The idea behind risk-based screening is to focus healthcare resources on the people who need them most while sparing low-risk individuals from unnecessary medical interventions.
- But risk-based breast cancer screening needs more clinical validation before it can be adopted broadly. This was tried with the WISDOM study, but researchers found no statistically significant difference in biopsy rates and only a modest reduction in mammograms performed.
A slightly different tack was taken with the new study, which compared conventional age-based biennial screening to a package of risk-based approaches based on a patient’s five-year breast cancer risk as calculated by widely accepted techniques like the Gail model and BCSC calculator.
- Out of 50 risk-based strategies, nine averted more deaths than biennial age-based screening for women aged 40-74 (both were compared to no screening), and resulted in fewer false-positive recalls.

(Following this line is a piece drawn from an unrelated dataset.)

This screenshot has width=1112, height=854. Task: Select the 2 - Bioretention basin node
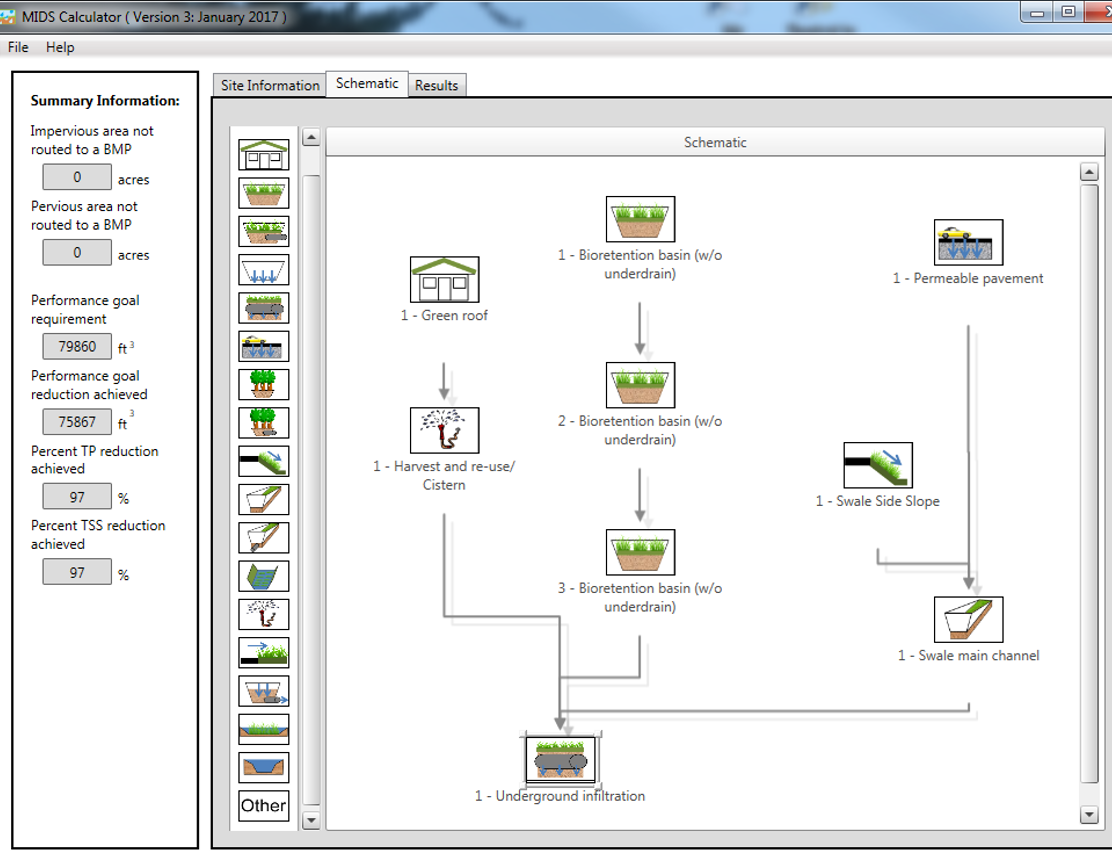click(x=641, y=385)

One such strategy highlighted by the authors used no screening for younger low-risk women, biennial screening for average-risk women, and annual screening for intermediate- and high-risk women, with the following results…
- 6% more breast cancer deaths averted per 1k women versus conventional screening (7.2 vs. 6.8).
- 8% fewer false-positive recalls (1,257 vs. 1,365).
- While other risk-based strategies saw death reductions as high as 7.5 deaths per 1k women and false-positive reductions of 8-23%.
One key thing to note with the new study is its use of biennial screening as the control group, in line with current USPSTF recommendations for women aged 40-74.
- But many clinical organizations like ACR, ACOG, SBI, and NCCN recommend annual screening, and the new study’s findings may have been very different if compared to an annual model.
The Takeaway
This week’s findings are generally more supportive of risk-based screening than those of last year’s WISDOM study. But the new paper’s marginal improvement in cancer deaths averted might disappear when compared with annual age-based mammography. And like WISDOM, its use of clinical models for risk prediction may soon be obsolete given rapid developments in AI-based risk assessment.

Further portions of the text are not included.